Theatre Review: Gift to America – A Celebration of the Murals of Maxo Vanka
First things first: The Maxo Vanka murals at St. Nicholas Croatian Catholic Church in Millvale, Pennsylvania are impressive and emotionally compelling. A crucifixion with WWI bayonet in lieu of the piercing Roman spear. An avenging angel wearing gas mask and holding imbalanced scales. Ordinary working folks – in mourning, adoration and celebration of traditional religious mysteries, but also the mysteries and pathos of their own hard lives. Vanka’s murals, in Depression-era vernacular style, cover every wall. They envelop the church’s architectural space. And, for performances May 4 and 7, they’re also the setting for Gift to America written by David Demarest and directed by Geoffrey Hitch.
If you’re looking for classic theatre – with dramatic tension, crisp dialogue and complex character development – this may not be the event for you. But if you want to explore one of Pittsburgh’s little-known artistic treasures – and to support its restoration — hurry up and get a seat in the pews via ProArtsTickets.org.
The play and performance interweave the personal story of acclaimed artist Maxo Vanka and Father Zagar (the visionary St. Nicholas priest who brought Vanka to Millvale to paint these “modern” socially-attuned murals) together with bits of Croatian and Pittsburgh history, liturgical devices, and explications of the murals themselves. Performers read from text rather than speak from memory. Illumination shifts from individual candles to spotlights that feature sections of Vanka’s impressive work.
The strongest voice in the performance is David Crawford as Maxo Vanka. The church’s own cantor, Mike Sambol as Father Zagar, with Dixie Tymitz and Katherine Carlson as two “Female Voices” round out the cast.
Demarest’s play sets a historical context, introduces the struggle to re-build St. Nicholas after a devastating fire, and follows Father Zagar and Maxo Vanka through the creation of the murals. An accomplished artist with a European pedigree but working-class heart, Vanka painted half of the church space in an astonishing eight-week period during 1937. A strong Croatian “Mary” dominates the front of the sanctuary. The ceiling includes images of the Evangelists which Vanka, himself, considered too formal and traditional. Other wall sections include the moving “America Raises Her Sons for War” and “America Raises Her Sons for Industry, ” based respectively on the true stories of a Croatian soldier in WWI (Vanka had served with the Red Cross in the Belgian war zone) and a mining accident in West Virginia. And that’s only a sampling.
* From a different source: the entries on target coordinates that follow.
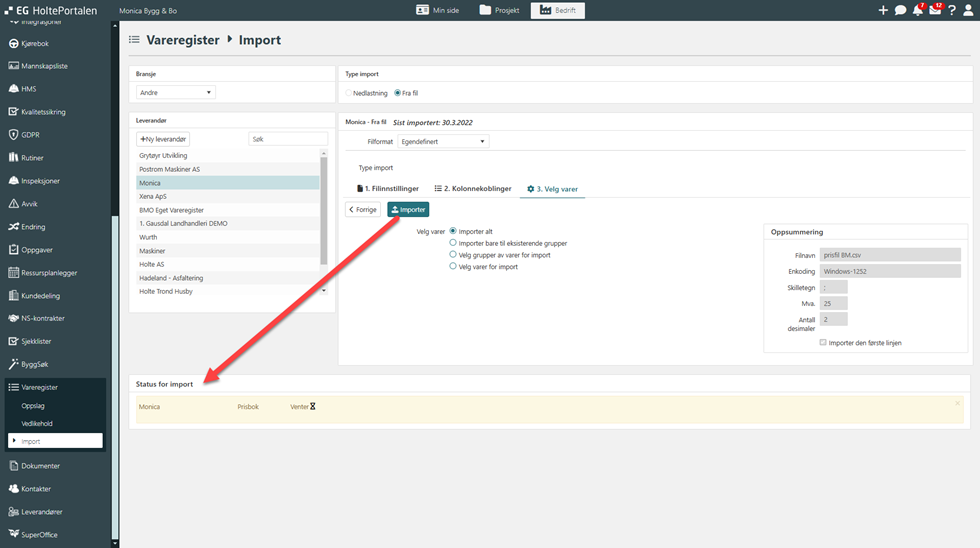The width and height of the screenshot is (980, 548).
Task: Click the green Importer button
Action: click(408, 209)
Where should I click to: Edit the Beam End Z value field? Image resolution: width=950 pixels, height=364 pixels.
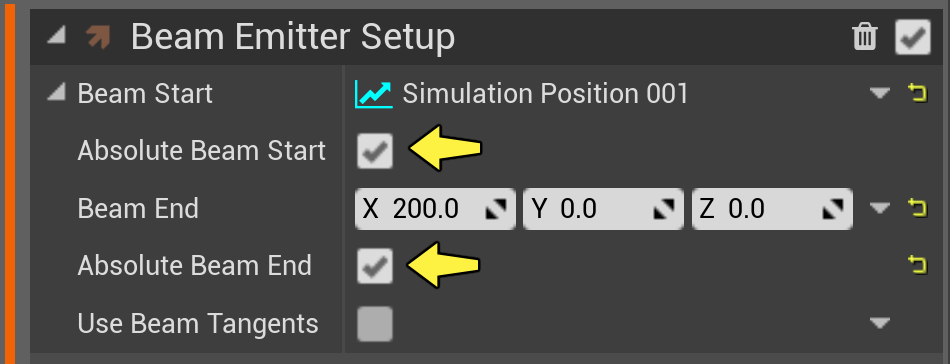pos(772,209)
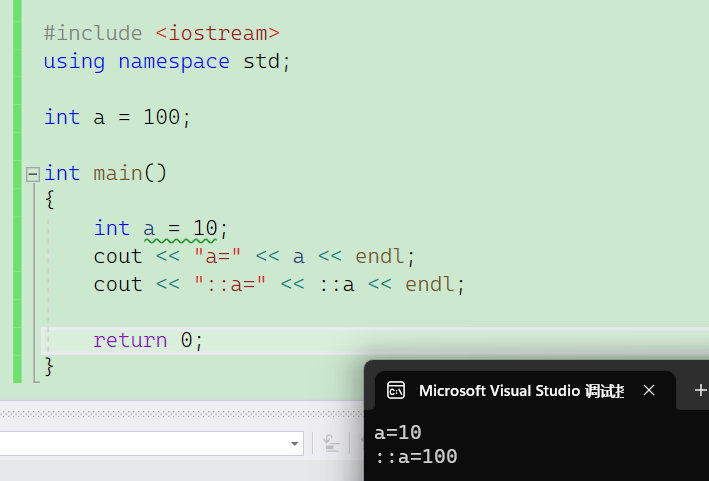This screenshot has width=709, height=481.
Task: Open the bottom combo box dropdown arrow
Action: point(295,443)
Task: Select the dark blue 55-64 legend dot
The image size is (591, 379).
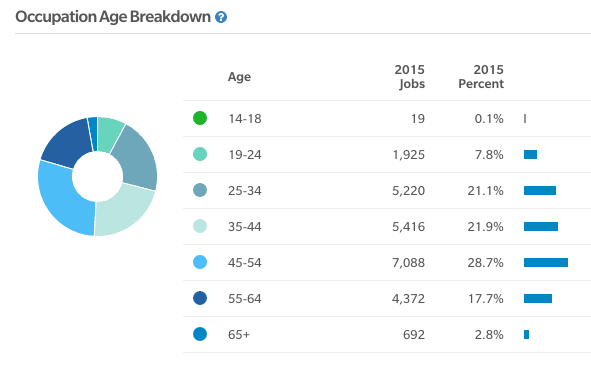Action: [200, 298]
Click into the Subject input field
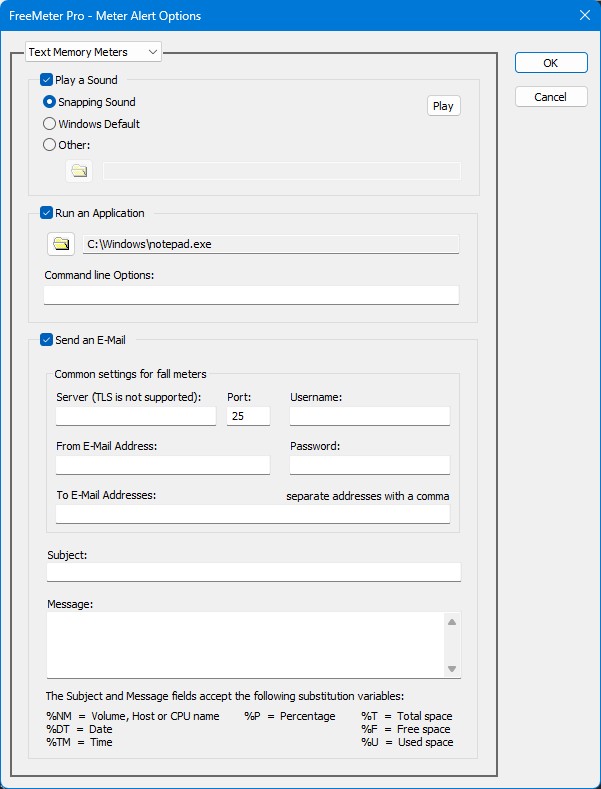 [x=253, y=572]
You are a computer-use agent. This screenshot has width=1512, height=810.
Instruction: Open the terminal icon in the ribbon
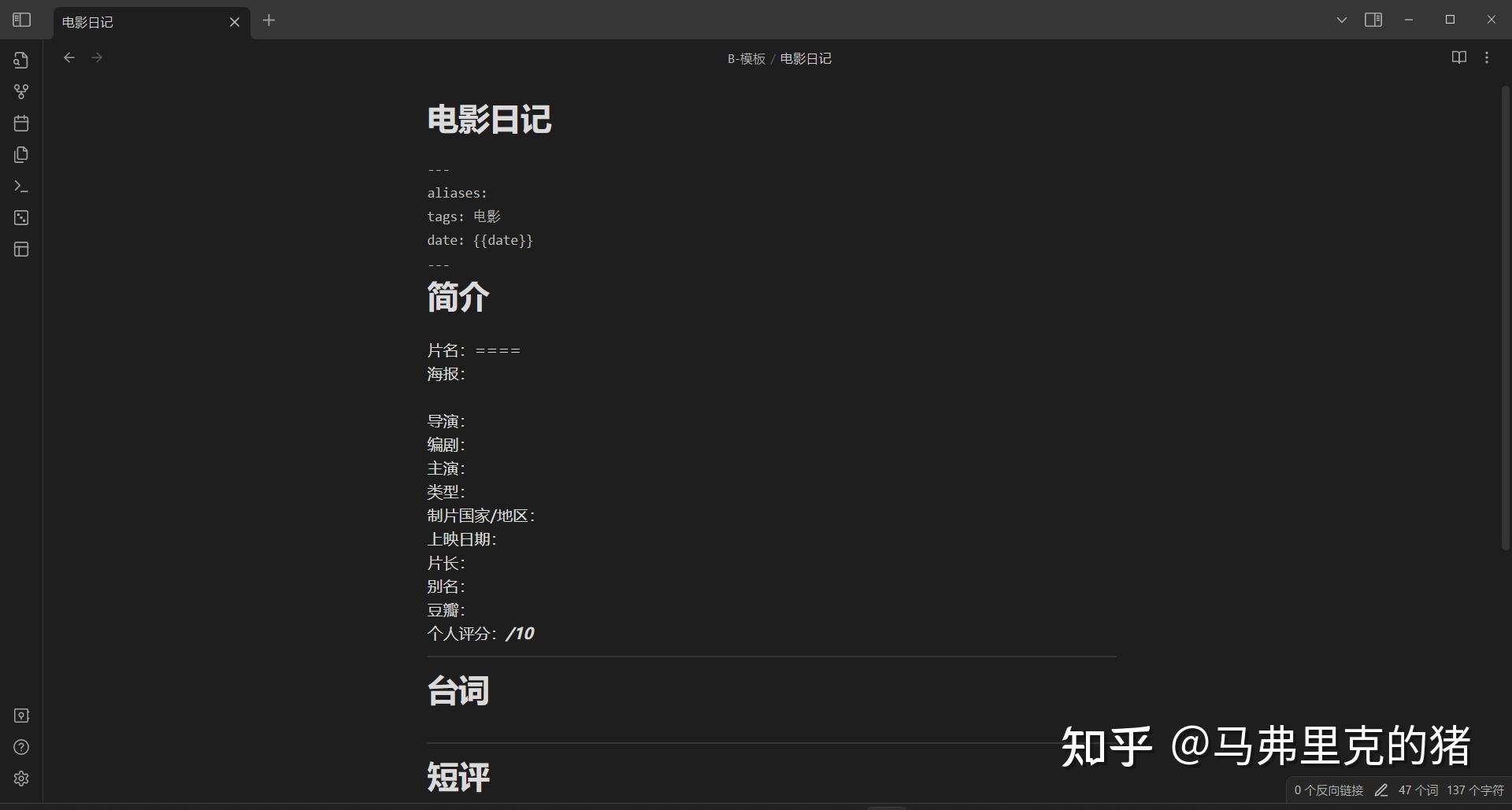20,186
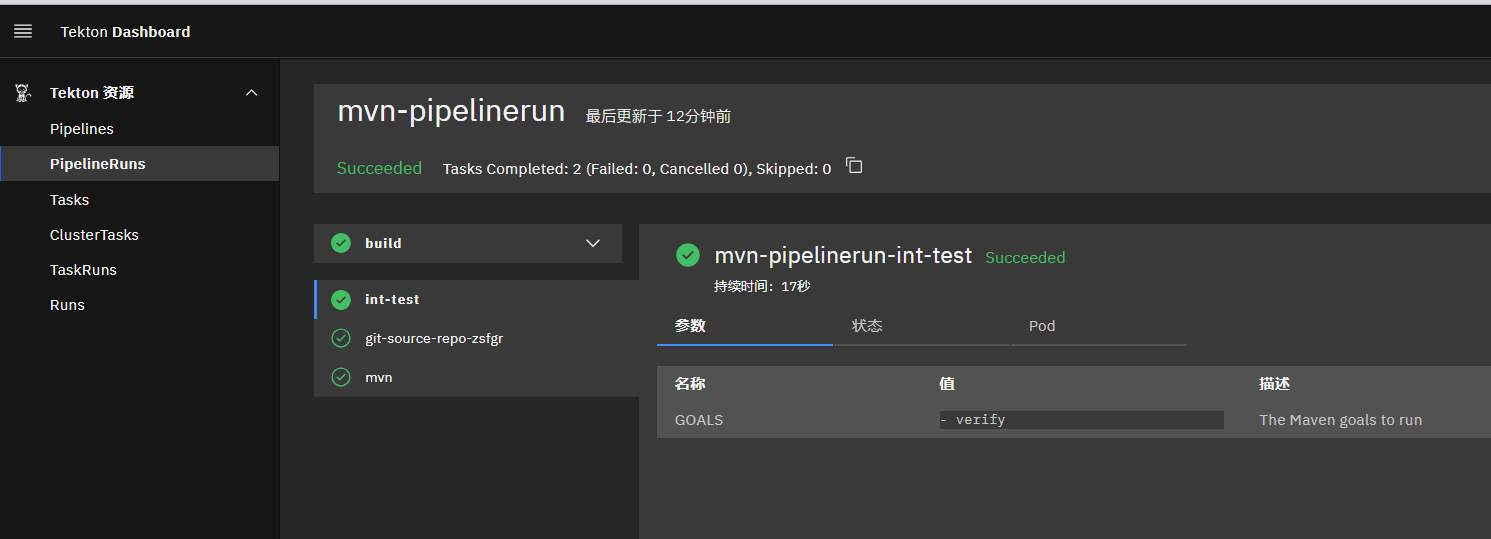Image resolution: width=1491 pixels, height=539 pixels.
Task: Navigate to Runs in the sidebar
Action: tap(67, 305)
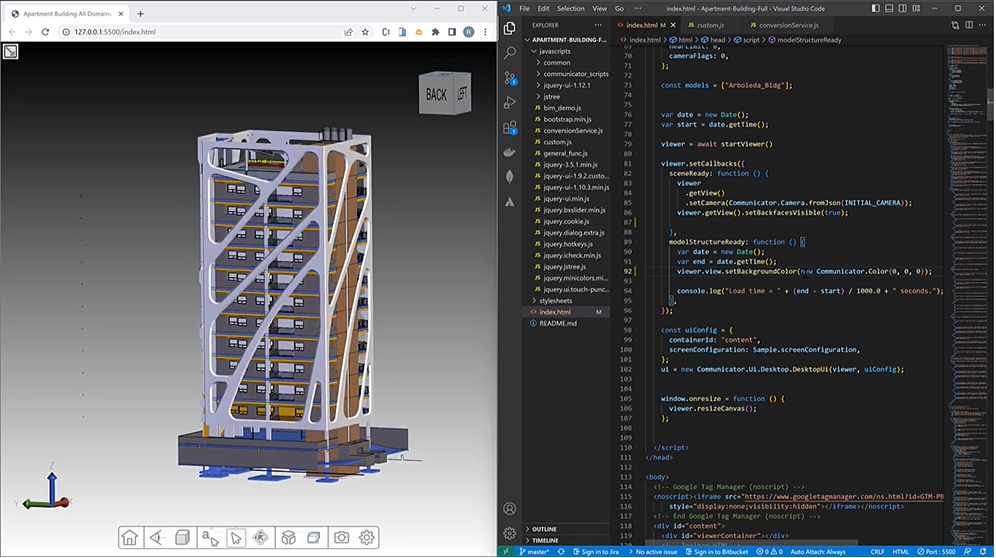Click the Home view icon in viewer toolbar

point(130,538)
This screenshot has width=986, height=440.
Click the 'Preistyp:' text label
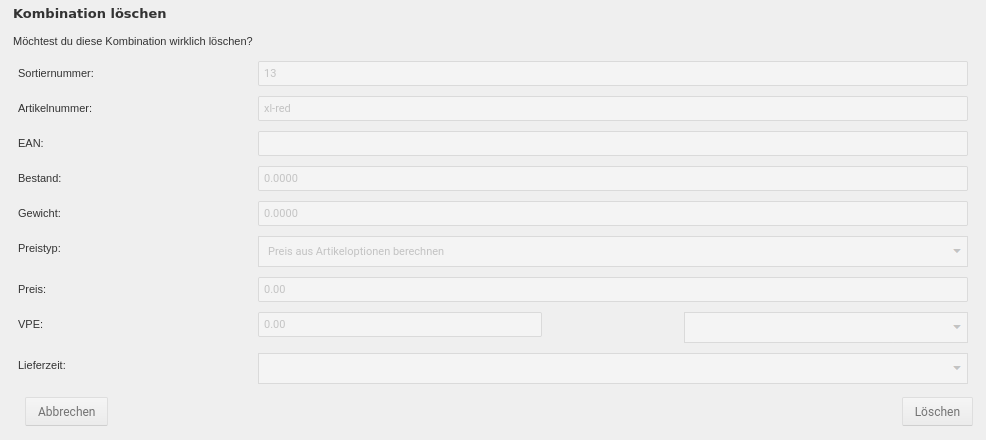click(x=39, y=248)
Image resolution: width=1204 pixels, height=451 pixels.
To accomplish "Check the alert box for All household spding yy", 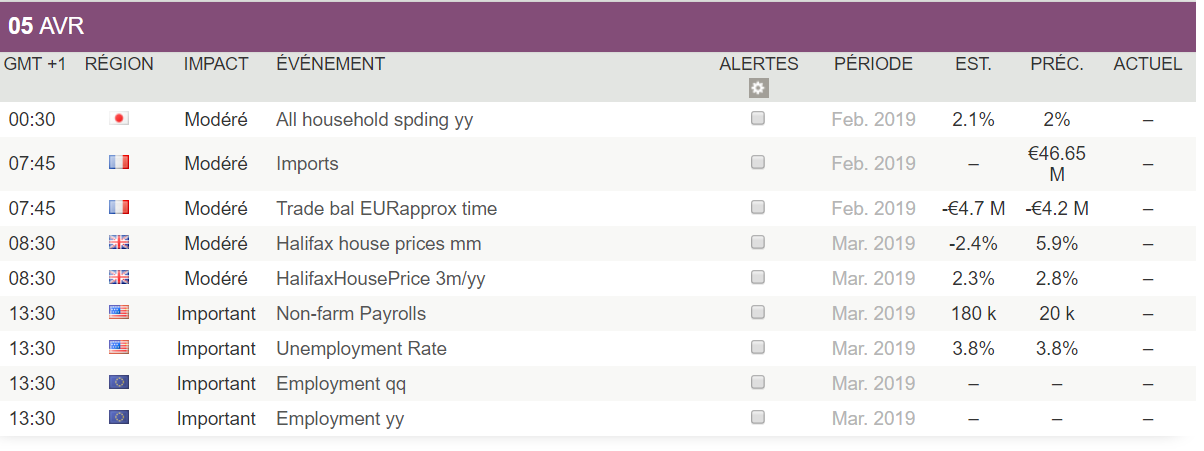I will [758, 118].
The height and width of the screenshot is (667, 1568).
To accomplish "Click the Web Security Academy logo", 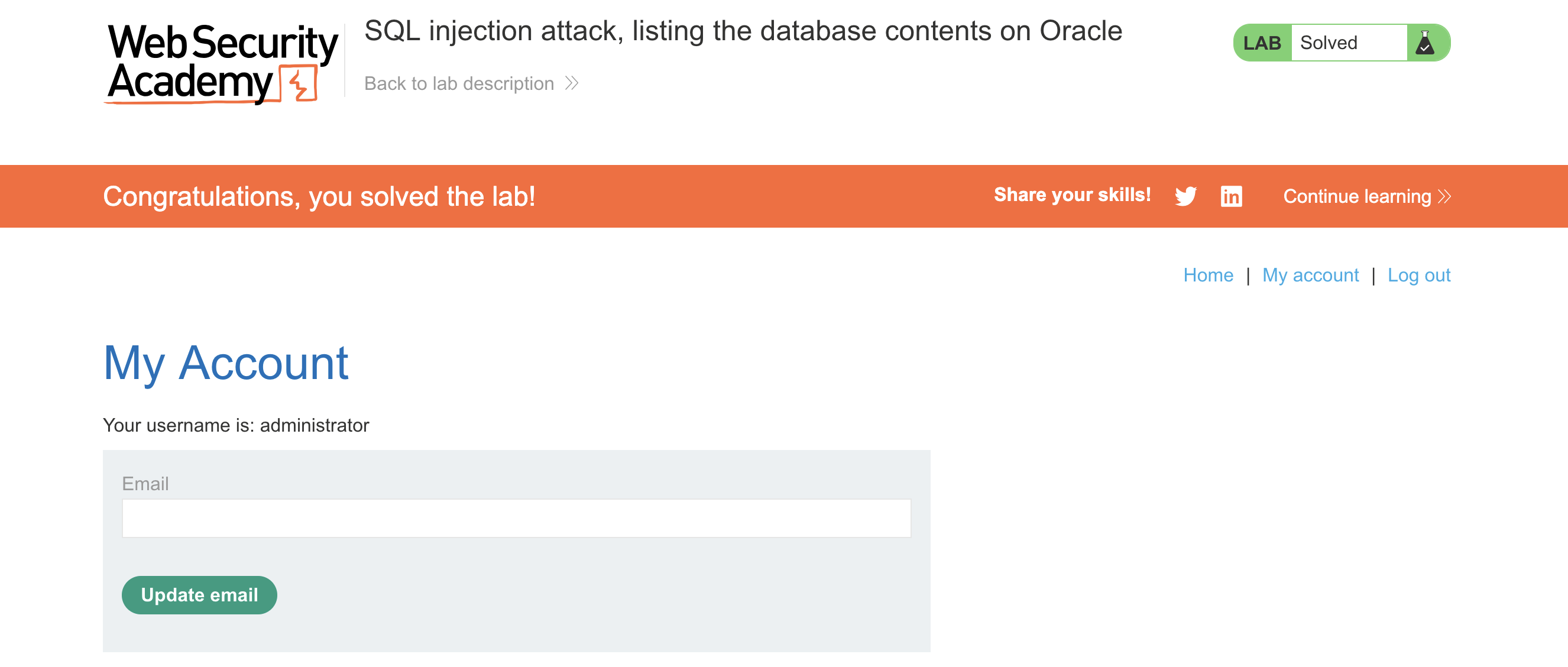I will [x=222, y=63].
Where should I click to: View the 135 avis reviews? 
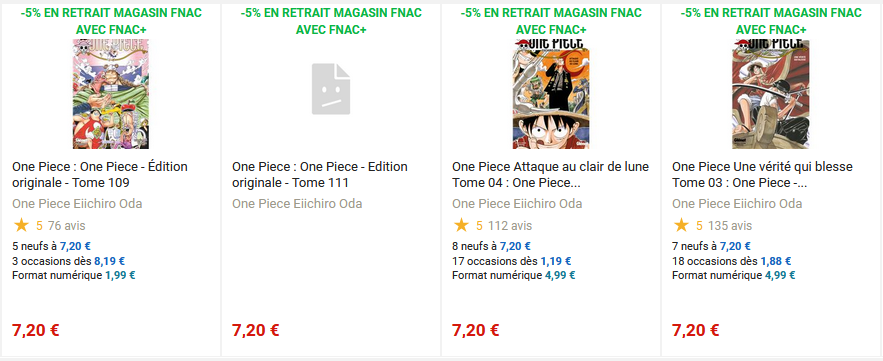tap(730, 226)
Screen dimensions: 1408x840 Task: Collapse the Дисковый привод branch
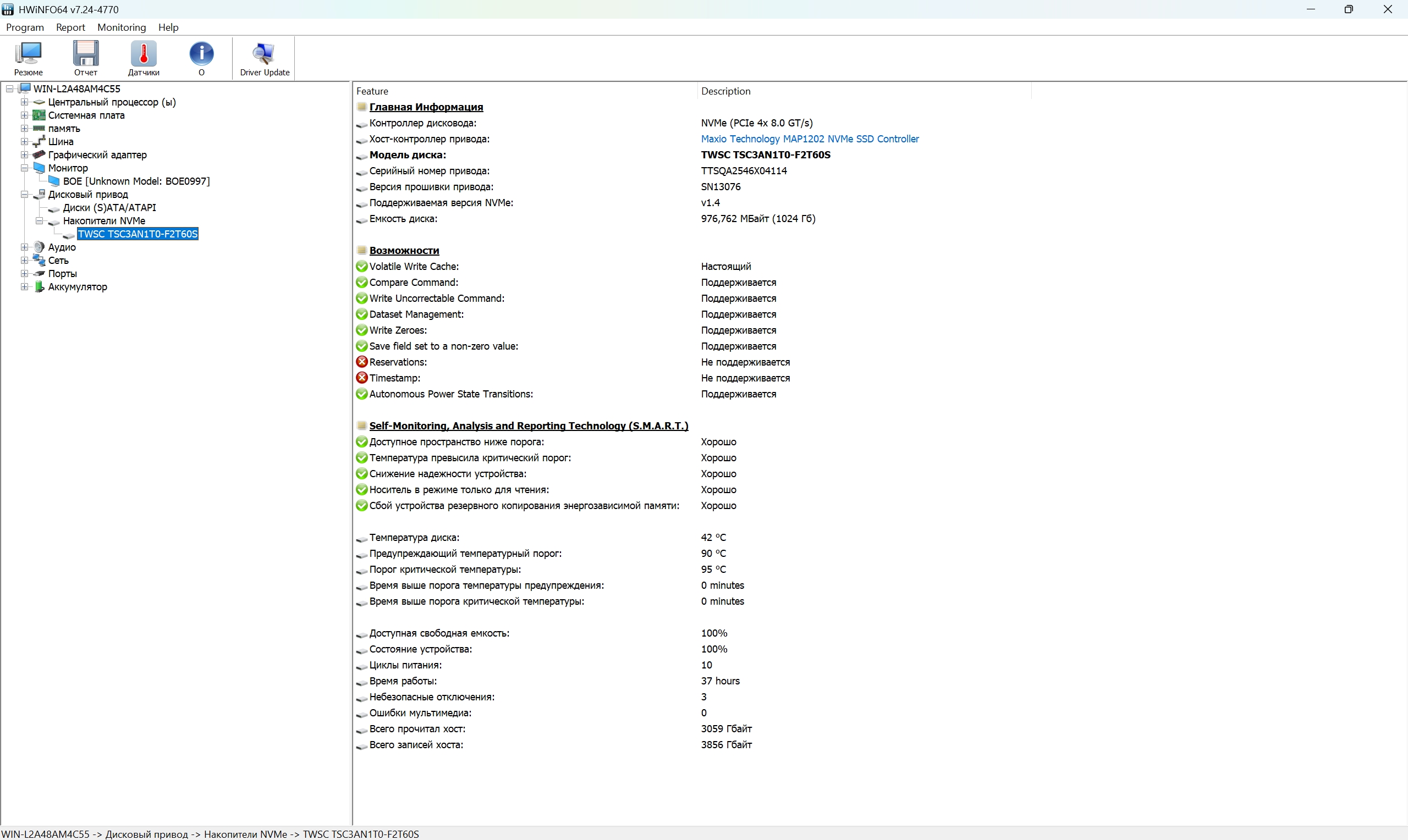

Though compassionate as ever, when Vanka returned to finish the murals in 1941, Hitler had taken over Croatia, and Maxo was an even angrier man. In another break-neck stint of 12-hour days, often painting in physical pain, he created not only images of war, but also striking imaginative pairings. On one side of the church entrance, an African-American waiter serves dinner to a top-hatted financier who raises a skeletal hand that holds an eerie flame. Directly facing that scene, a working-class family shares a communion-like meal.
Though the Depression-era style is “simple” rather than “subtle,” many of the faces and details in these murals are compelling. A later addition by a different artist — showing Maxo holding his daughter on his knee – reveals, by contrast, the caliber of Vanka’s artistic accomplishment. When the next phase of restoration is funded and complete — removing damaging, moisture-retaining soot from additional sections of the work — that accomplishment will be even more vividly on display.
With his Millvale project finished, Maxo Vanka wrote: “These murals are my gift to America. May this St. Nicholas Croation Catholic Church keep alive for future generations the memory of their immigrant ancestors, their faith and their courage.” That is the goal of the restoration campaign and of these benefit performances.
Medieval church art was intended as “living scripture,” interpreting Biblical stories for illiterate audiences. Gift to America helps a modern audience – new to this work and perhaps unfamiliar with its historic context – to “read” these impressive murals. Vanka’s art, rather than the theatrical performance, rightly takes center stage.